Die neue Bundesregierung will offenbar einige der milliardenschweren Ausnahmen bei der Ökostrom-Umlage streichen. Das berichten die Nachrichtenagentur Reuters und das Handelsblatt . Sie berufen sich dabei auf ein Papier des Umweltministeriums, das der AG Energie in den Koalitionsverhandlungen vorgelegt wurde. Es sieht "konkrete Handlungsoptionen" vor, um das Erneuerbare Energien Gesetz (EEG) zu reformieren.
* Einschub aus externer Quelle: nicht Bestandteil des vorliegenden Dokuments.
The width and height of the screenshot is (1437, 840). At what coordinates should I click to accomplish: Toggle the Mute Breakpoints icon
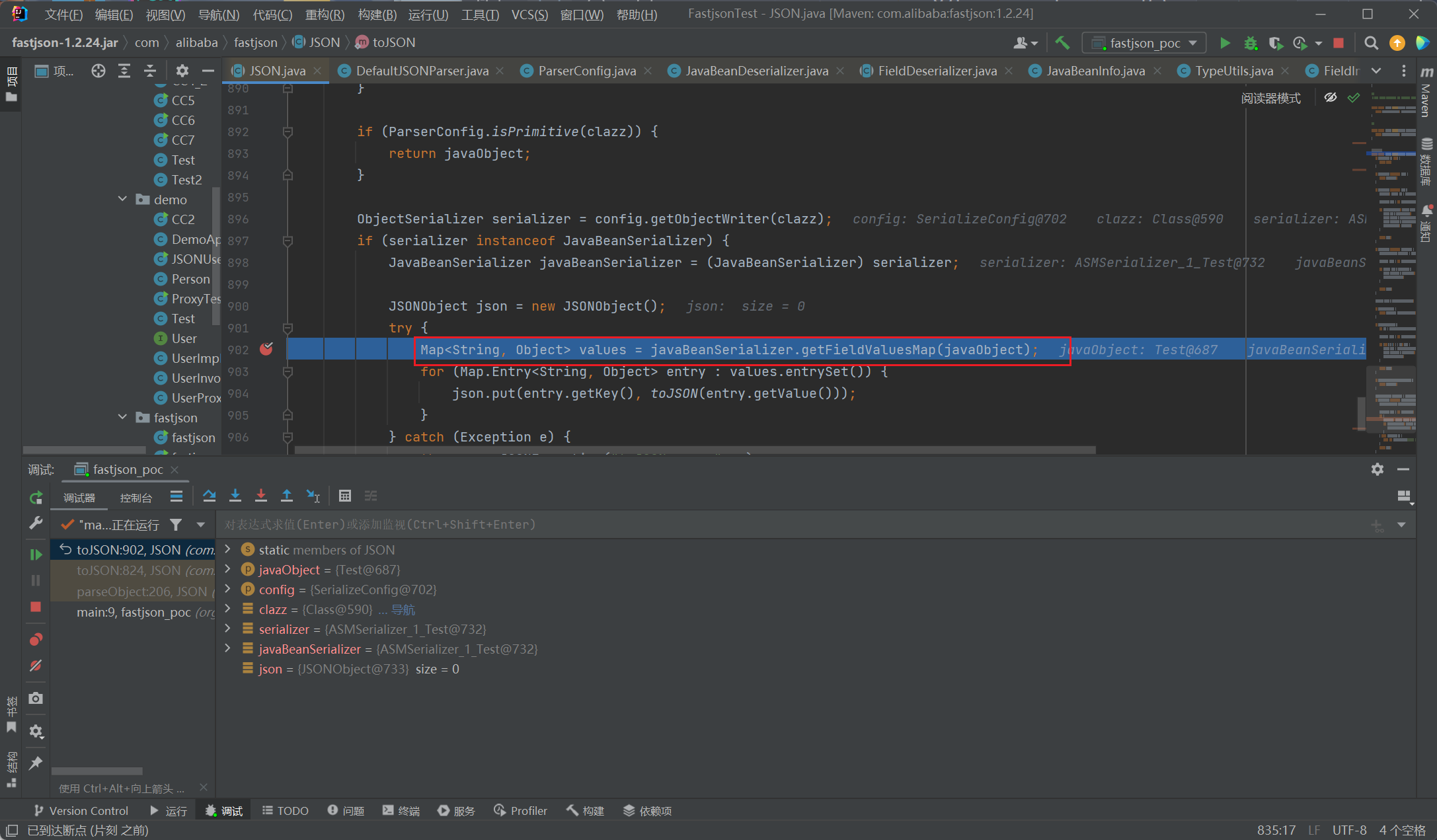tap(36, 666)
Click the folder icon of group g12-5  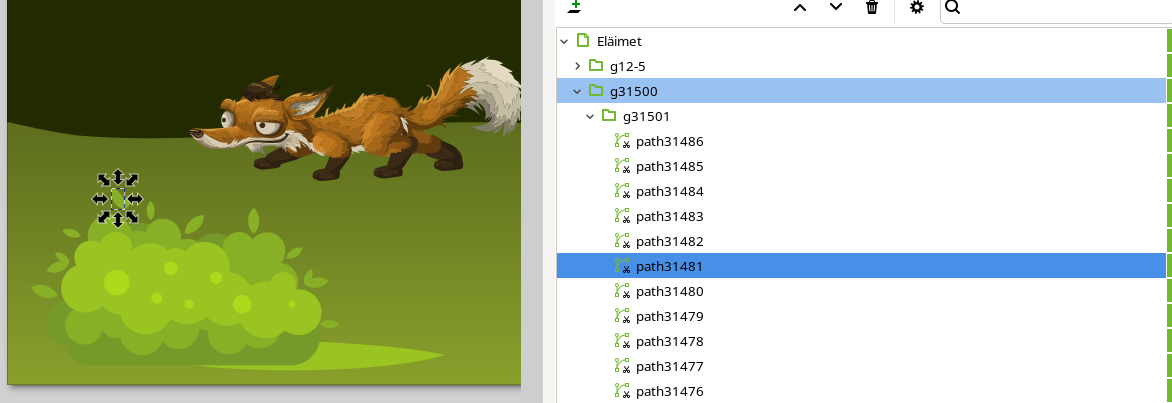[x=596, y=66]
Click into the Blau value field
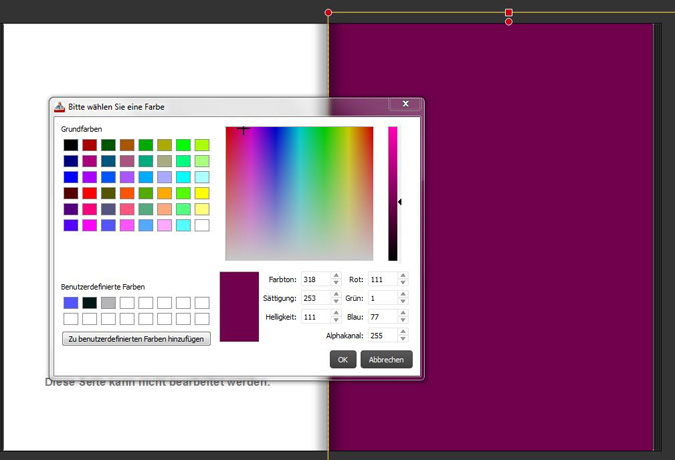Viewport: 675px width, 460px height. 381,317
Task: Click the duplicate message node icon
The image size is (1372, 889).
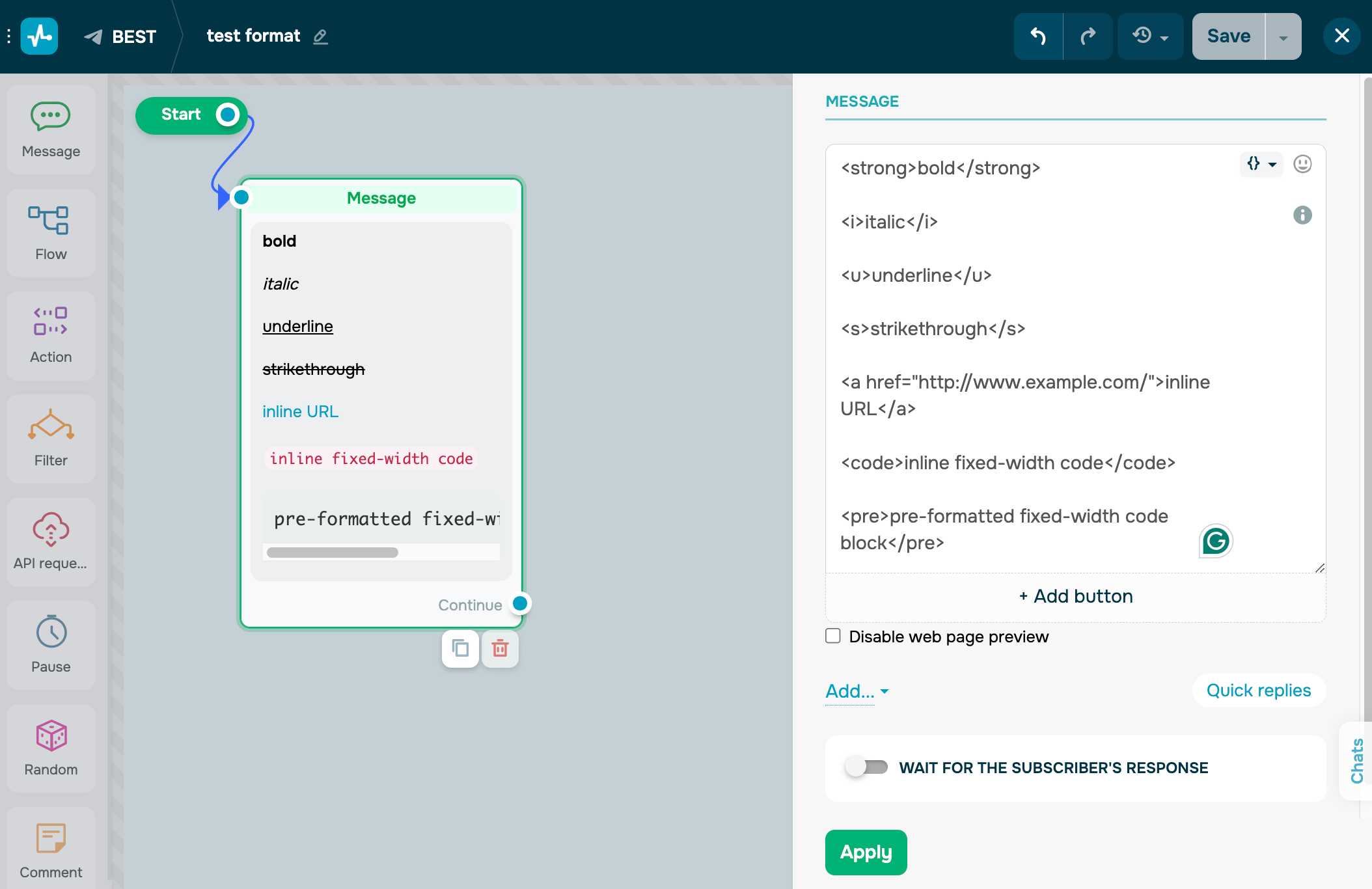Action: click(x=460, y=648)
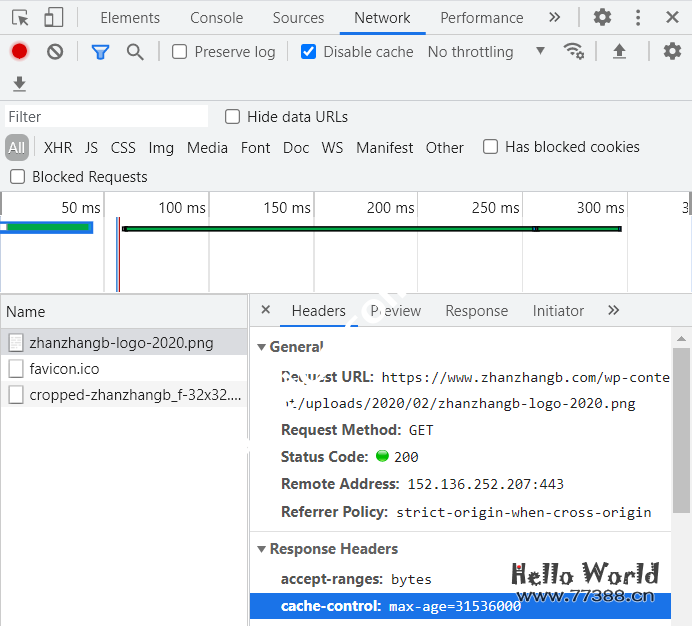Image resolution: width=692 pixels, height=626 pixels.
Task: Click the import HAR upload arrow
Action: point(619,51)
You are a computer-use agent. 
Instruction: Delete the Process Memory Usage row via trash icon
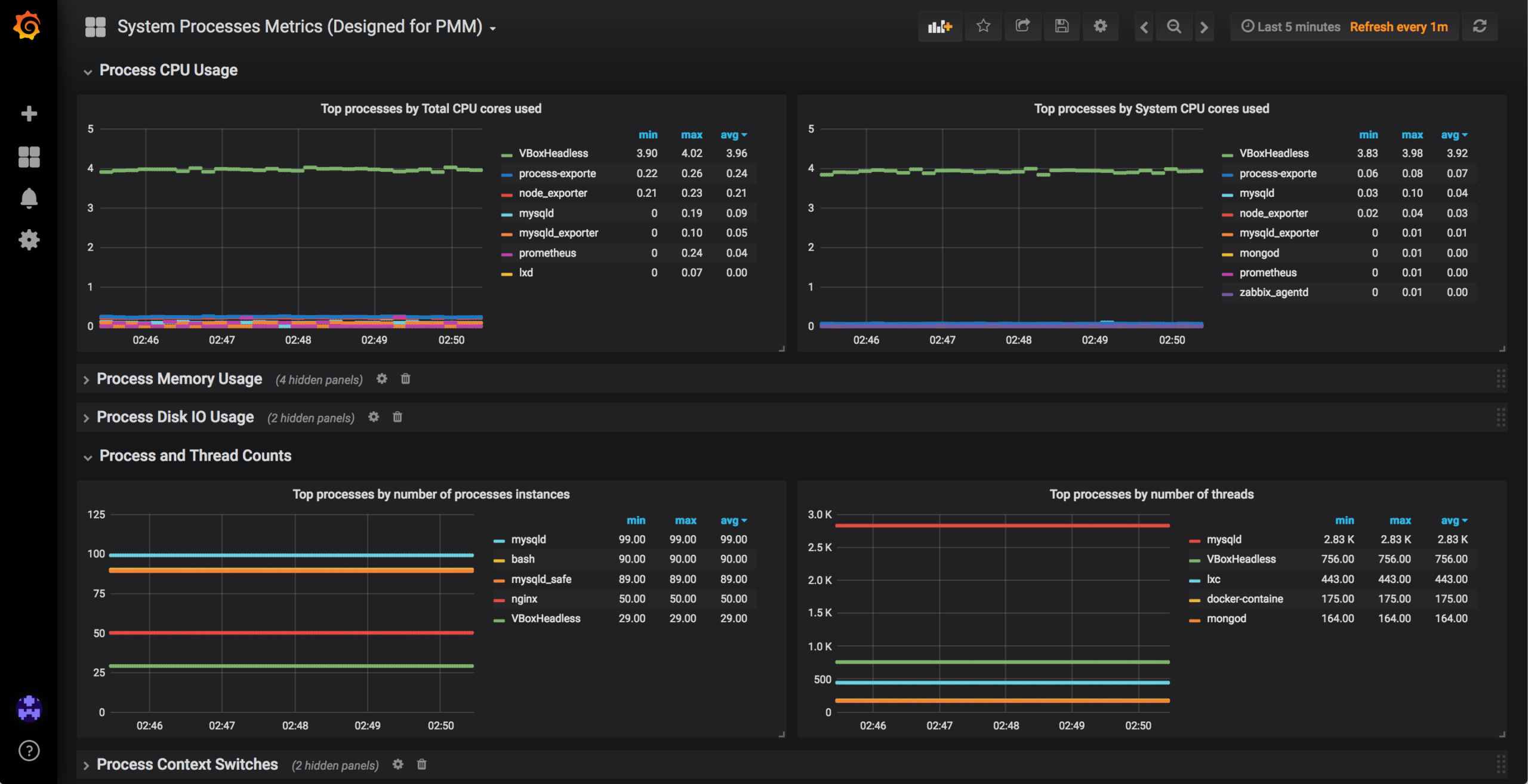405,379

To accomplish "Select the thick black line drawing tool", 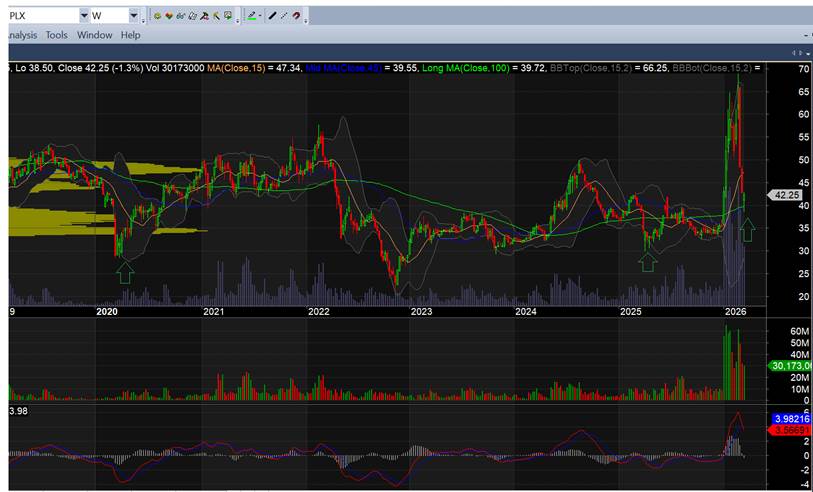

Laut dem Schreiben soll die Zahl der Branchen, die derzeit von dem Gesetz begünstigt werden, drastisch verkleinert werden. Für Braun- und Steinkohlebergbau, Bergbau und Gewinnung von Steinen und Erden, Zementindustrie, Ziegelindustrie, Recycling sowie die Nahrungs-, Getränke- und Futtermittelindustrie sollen künftig keine Privilegien mehr gelten. Allein das würde einen Betrag von fast einer Milliarde Euro ausmachen.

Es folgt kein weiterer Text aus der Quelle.